How thrust and efficiency change if you swim near the bottom of the pool

We developed a model that estimates how thrust and efficiency change as a pitching hydrofoil gets closer to a planar boundary. Our model predicts that the modified forces are caused by an increasing amount of virtual mass and an increasingly distorted wake. We validated the model by comparing with water channel experiments and inviscid flow simulations. (This work was done in collaboration with the Biofluids Research Lab at Lehigh University.)

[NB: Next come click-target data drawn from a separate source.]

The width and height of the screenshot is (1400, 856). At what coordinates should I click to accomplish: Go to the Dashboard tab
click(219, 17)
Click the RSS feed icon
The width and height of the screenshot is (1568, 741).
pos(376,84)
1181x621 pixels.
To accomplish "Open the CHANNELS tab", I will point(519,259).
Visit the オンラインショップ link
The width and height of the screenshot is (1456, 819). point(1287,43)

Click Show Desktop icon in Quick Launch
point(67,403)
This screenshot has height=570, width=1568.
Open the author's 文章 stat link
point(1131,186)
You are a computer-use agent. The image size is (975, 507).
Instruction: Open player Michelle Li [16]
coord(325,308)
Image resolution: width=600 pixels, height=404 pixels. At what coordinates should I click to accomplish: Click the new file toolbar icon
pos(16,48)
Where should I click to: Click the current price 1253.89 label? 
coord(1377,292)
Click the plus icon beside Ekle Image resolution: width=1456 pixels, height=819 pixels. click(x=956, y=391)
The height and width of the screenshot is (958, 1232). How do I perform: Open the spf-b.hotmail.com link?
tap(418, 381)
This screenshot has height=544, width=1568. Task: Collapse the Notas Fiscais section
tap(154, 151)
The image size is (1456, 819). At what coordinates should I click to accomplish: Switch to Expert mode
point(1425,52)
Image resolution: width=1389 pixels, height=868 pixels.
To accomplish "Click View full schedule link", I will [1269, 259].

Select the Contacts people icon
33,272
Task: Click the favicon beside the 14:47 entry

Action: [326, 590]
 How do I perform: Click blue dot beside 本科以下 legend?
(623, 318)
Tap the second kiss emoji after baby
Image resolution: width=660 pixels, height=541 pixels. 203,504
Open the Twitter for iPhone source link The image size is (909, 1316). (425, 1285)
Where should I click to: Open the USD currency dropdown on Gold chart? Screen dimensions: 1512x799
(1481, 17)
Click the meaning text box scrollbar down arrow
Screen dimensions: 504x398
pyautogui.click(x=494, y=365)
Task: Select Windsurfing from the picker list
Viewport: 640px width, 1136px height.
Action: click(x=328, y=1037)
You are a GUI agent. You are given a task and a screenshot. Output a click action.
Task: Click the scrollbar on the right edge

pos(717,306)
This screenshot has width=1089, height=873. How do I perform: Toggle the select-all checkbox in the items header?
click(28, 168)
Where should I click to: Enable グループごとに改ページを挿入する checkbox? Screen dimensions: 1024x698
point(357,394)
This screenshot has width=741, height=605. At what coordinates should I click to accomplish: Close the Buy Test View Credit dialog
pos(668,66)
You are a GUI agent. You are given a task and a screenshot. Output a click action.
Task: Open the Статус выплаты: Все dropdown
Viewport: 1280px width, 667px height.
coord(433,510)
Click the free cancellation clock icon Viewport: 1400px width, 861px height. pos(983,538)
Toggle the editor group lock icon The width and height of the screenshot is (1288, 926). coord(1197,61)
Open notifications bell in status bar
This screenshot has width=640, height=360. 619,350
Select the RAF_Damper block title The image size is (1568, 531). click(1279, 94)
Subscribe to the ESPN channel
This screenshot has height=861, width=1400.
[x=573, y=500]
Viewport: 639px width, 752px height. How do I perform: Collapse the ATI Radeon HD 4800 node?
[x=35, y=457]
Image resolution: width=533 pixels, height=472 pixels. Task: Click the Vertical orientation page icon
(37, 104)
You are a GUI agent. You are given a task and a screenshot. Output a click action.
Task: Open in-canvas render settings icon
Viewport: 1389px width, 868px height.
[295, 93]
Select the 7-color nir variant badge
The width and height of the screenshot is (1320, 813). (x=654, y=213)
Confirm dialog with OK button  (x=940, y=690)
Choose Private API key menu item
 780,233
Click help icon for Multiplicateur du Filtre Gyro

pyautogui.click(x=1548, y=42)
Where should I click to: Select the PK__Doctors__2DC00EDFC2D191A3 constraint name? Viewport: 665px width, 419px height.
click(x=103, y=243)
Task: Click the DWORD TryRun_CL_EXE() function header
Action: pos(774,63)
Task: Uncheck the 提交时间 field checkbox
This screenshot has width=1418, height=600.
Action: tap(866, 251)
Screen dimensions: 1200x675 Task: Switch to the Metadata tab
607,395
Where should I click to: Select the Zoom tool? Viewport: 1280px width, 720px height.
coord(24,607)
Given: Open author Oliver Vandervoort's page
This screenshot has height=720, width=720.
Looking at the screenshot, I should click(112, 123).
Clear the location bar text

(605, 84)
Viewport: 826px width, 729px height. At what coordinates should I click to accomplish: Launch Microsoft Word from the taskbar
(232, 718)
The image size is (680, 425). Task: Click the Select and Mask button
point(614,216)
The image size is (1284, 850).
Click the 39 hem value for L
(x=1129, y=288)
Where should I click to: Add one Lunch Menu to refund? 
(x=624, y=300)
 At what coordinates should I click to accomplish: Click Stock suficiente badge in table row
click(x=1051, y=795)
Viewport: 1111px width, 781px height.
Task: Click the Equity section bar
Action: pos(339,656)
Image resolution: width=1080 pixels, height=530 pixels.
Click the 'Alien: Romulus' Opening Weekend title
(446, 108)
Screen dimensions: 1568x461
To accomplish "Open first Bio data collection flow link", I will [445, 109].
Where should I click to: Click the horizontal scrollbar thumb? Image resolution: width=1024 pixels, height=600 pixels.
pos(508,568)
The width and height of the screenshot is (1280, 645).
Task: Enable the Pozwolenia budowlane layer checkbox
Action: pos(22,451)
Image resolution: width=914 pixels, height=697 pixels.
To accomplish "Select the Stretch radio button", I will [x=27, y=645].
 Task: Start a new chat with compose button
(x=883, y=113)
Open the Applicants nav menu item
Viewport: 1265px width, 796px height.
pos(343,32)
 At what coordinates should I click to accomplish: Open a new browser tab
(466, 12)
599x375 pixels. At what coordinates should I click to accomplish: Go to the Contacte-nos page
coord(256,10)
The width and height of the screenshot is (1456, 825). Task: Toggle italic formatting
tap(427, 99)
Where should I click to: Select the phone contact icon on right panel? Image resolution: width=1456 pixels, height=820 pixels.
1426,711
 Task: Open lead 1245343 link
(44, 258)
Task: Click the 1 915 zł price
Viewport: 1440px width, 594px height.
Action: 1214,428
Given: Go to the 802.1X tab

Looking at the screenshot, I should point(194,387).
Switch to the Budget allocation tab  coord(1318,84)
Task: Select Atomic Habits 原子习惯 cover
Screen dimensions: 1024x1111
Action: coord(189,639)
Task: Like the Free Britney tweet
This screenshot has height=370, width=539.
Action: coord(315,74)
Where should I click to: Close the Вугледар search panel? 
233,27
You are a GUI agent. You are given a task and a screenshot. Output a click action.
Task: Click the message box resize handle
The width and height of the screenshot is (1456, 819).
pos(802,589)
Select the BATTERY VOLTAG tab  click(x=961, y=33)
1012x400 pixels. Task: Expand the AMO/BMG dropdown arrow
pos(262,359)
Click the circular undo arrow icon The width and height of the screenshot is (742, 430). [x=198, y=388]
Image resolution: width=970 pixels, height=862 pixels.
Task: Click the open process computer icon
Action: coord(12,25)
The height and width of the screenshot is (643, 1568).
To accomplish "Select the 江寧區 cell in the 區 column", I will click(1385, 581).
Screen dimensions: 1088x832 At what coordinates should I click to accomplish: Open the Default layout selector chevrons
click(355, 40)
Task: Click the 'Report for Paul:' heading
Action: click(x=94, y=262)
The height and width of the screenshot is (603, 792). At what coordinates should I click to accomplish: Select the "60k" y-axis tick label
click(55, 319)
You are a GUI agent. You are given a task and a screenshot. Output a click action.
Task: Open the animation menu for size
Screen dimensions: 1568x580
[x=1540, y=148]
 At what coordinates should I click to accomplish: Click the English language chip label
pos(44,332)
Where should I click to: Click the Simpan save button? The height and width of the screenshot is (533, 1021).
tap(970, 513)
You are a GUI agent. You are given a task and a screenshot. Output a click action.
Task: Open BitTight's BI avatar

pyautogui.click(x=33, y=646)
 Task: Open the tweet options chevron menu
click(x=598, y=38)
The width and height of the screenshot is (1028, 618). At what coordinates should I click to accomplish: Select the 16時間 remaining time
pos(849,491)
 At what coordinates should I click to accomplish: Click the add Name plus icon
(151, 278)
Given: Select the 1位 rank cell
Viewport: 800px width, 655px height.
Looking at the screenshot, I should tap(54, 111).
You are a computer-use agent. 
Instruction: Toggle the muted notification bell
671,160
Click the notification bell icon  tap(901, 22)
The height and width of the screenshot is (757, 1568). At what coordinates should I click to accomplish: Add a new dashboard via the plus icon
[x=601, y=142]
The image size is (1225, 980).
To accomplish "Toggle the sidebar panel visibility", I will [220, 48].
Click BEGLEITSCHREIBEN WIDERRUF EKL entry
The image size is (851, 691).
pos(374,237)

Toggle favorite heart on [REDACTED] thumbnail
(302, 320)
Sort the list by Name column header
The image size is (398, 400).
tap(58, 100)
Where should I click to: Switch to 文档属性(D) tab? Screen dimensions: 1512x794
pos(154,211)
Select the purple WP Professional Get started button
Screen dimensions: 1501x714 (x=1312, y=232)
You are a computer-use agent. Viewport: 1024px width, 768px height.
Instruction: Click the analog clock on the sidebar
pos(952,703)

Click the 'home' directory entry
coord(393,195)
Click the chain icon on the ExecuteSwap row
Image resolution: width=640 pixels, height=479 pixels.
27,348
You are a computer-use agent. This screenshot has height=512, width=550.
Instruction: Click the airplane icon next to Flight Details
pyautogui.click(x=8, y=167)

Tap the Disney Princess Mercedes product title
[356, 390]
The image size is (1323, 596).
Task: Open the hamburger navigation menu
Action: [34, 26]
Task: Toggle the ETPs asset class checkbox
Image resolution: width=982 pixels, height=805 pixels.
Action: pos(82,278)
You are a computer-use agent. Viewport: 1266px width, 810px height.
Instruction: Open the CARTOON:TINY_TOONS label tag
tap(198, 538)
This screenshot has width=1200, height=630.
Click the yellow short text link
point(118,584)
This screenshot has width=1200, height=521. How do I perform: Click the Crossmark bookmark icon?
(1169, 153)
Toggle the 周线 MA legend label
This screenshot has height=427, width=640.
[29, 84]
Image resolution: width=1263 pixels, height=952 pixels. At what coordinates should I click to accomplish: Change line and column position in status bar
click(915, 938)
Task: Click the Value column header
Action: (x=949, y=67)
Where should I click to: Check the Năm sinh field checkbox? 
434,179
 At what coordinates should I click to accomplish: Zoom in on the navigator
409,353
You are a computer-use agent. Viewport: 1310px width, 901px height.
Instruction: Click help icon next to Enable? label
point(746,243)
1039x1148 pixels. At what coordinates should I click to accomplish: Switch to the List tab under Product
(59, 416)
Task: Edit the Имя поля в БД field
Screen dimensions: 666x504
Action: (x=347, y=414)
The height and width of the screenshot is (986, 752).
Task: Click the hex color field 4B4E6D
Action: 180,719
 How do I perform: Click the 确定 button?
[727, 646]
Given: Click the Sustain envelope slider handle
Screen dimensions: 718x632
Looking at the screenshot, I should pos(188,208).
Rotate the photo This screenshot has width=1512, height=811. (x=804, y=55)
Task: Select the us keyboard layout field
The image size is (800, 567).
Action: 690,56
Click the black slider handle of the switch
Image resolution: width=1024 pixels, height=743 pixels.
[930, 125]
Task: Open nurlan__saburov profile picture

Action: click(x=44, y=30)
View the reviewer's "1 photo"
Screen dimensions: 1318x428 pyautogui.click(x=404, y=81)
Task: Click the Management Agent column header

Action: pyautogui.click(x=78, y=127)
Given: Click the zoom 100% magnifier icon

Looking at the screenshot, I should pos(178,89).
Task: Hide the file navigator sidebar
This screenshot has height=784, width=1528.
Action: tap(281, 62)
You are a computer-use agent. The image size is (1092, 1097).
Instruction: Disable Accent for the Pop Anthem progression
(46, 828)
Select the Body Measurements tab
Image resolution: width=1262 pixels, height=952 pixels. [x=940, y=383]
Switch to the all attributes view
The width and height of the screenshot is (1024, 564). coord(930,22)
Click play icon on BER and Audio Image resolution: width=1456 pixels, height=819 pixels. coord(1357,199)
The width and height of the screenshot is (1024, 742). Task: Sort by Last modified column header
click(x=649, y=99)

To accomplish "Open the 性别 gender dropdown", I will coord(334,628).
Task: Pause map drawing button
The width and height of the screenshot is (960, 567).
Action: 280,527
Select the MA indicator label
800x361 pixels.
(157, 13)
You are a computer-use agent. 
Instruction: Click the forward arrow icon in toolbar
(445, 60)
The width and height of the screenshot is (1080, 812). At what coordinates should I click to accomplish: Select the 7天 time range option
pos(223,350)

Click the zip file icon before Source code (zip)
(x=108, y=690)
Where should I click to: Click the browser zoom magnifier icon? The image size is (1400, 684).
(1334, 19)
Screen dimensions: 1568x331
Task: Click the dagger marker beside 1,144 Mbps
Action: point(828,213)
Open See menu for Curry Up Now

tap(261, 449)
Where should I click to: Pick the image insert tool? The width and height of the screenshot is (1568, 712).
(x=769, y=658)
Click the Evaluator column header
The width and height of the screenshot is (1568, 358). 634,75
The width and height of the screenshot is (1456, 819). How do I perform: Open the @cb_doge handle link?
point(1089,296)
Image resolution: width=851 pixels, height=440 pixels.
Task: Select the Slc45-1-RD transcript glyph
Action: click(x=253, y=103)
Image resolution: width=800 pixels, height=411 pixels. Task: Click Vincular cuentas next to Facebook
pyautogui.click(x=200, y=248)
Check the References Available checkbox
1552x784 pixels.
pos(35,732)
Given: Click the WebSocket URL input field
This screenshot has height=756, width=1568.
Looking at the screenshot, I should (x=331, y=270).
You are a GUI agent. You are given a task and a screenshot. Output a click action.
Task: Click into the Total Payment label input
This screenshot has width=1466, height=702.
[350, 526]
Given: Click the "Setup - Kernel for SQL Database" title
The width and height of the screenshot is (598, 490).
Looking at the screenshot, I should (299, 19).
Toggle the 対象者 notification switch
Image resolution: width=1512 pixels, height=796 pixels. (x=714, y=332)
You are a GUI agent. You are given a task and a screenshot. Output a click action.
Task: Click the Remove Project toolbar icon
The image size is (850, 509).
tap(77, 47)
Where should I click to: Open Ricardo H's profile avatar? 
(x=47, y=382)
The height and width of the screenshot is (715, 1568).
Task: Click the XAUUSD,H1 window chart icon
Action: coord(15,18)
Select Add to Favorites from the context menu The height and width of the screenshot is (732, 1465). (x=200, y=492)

Authors: Amin Mivehchi, Qiang Zhong, Melike Kurt, Daniel Quinn, & Keith Moored

Abstract: Scaling laws for the thrust production and power consumption of a purely pitching hydrofoil in ground effect are presented. For the first time, ground-effect scaling laws based on physical insights capture the propulsive performance over a wide range of biologically relevant Strouhal numbers, dimensionless amplitudes and dimensionless ground distances. This is achieved by advancing previous scaling laws (Moored & Quinn (AIAA J., 2018, pp. 1–15)) with physics-driven modifications to the added mass and circulatory forces to account for ground distance variations. The key physics introduced are the increase in the added mass of a foil near the ground and the reduction in the influence of a wake-vortex system due to the influence of its image system. The scaling laws are found to be in good agreement with new inviscid simulations and viscous experiments, and can be used to accelerate the design of bio-inspired hydrofoils that oscillate near a ground plane or two out-of-phase foils in a side-by-side arrangement.